This is the gap between "I built an agent" and "I ship an agent to production with confidence."
Primary: Solo devs and small teams building AI agents in Python who want to test before shipping.
Not for: Enterprise ML teams with custom infra, academic researchers benchmarking foundation models, prompt engineers who aren't building agents.
| Tool | What It Does | Agent Eval Support | OSS? |
|---|---|---|---|
| Braintrust | Full eval platform, logging, datasets | Good — supports multi-step, tool use | No (proprietary SaaS) |
| LangSmith Evals | LangChain's eval suite | Decent — tied to LangChain ecosystem | No |
| Promptfoo | CLI-based prompt/model eval | Prompt-focused, limited agent support | Yes (MIT) |
| DeepEval | Python eval framework | Growing agent support, pytest-style | Yes (Apache 2.0) |
| Ragas | RAG-focused evals | RAG only, not general agents | Yes |
| Inspect AI | UK AISI's agent eval framework | Strong agent support, tasks-based | Yes |
Honest take: This market is getting crowded. Braintrust and DeepEval are strong. Inspect AI is well-designed for agent evals specifically.
What's NOT covered well:
- Importing real production sessions as test cases (everyone starts from synthetic data)

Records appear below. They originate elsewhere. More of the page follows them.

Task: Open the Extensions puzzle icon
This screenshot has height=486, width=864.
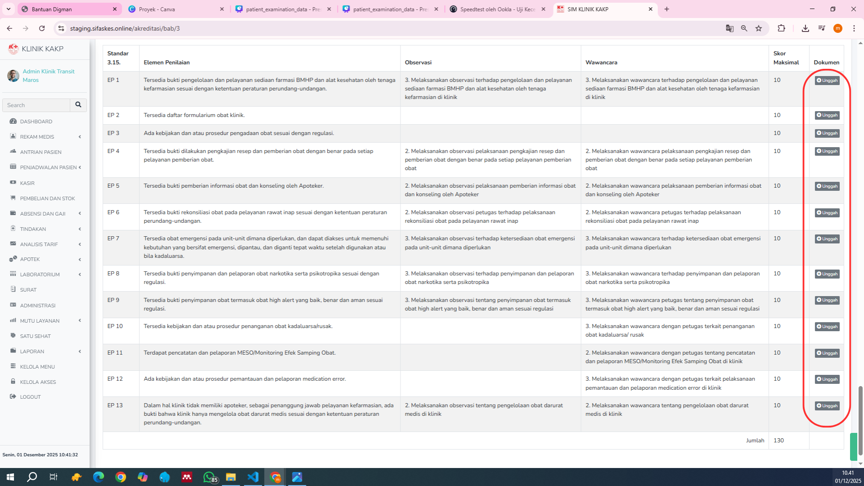Action: (781, 28)
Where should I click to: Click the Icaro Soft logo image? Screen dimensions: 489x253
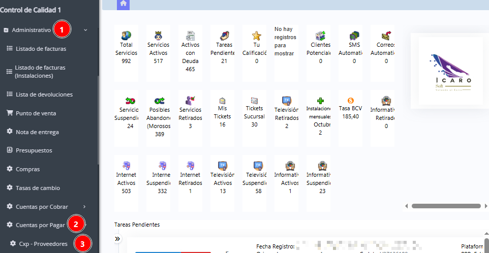[446, 71]
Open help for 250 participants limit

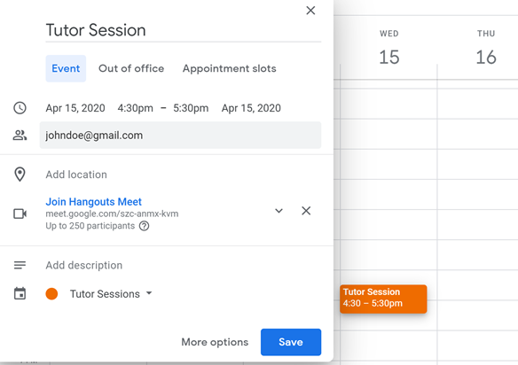[144, 226]
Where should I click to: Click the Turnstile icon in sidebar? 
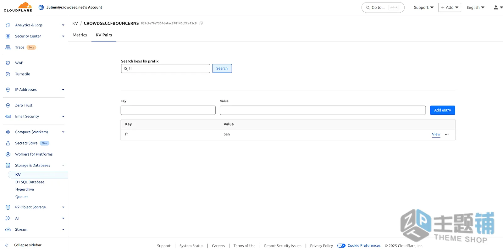click(x=8, y=74)
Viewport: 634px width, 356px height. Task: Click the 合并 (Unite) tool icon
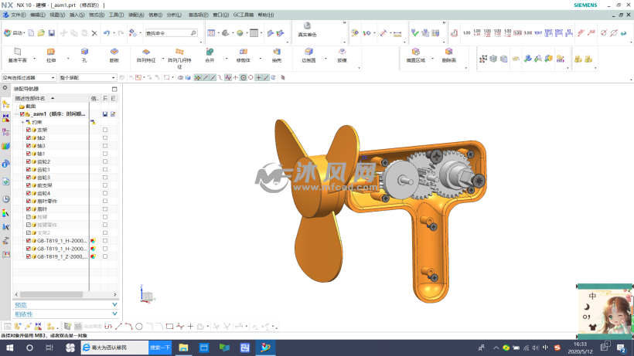pos(210,52)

- Local-first with zero cloud dependency
- Framework-agnostic agent interface (most tools assume LangChain or their own framework)
- Statistical run comparison with cost tracking
- Real sessions → test cases. AgentLens captures production sessions. AgentEval imports them as eval cases. Your tests come from reality, not imagination.
- Local-first, zero cloud.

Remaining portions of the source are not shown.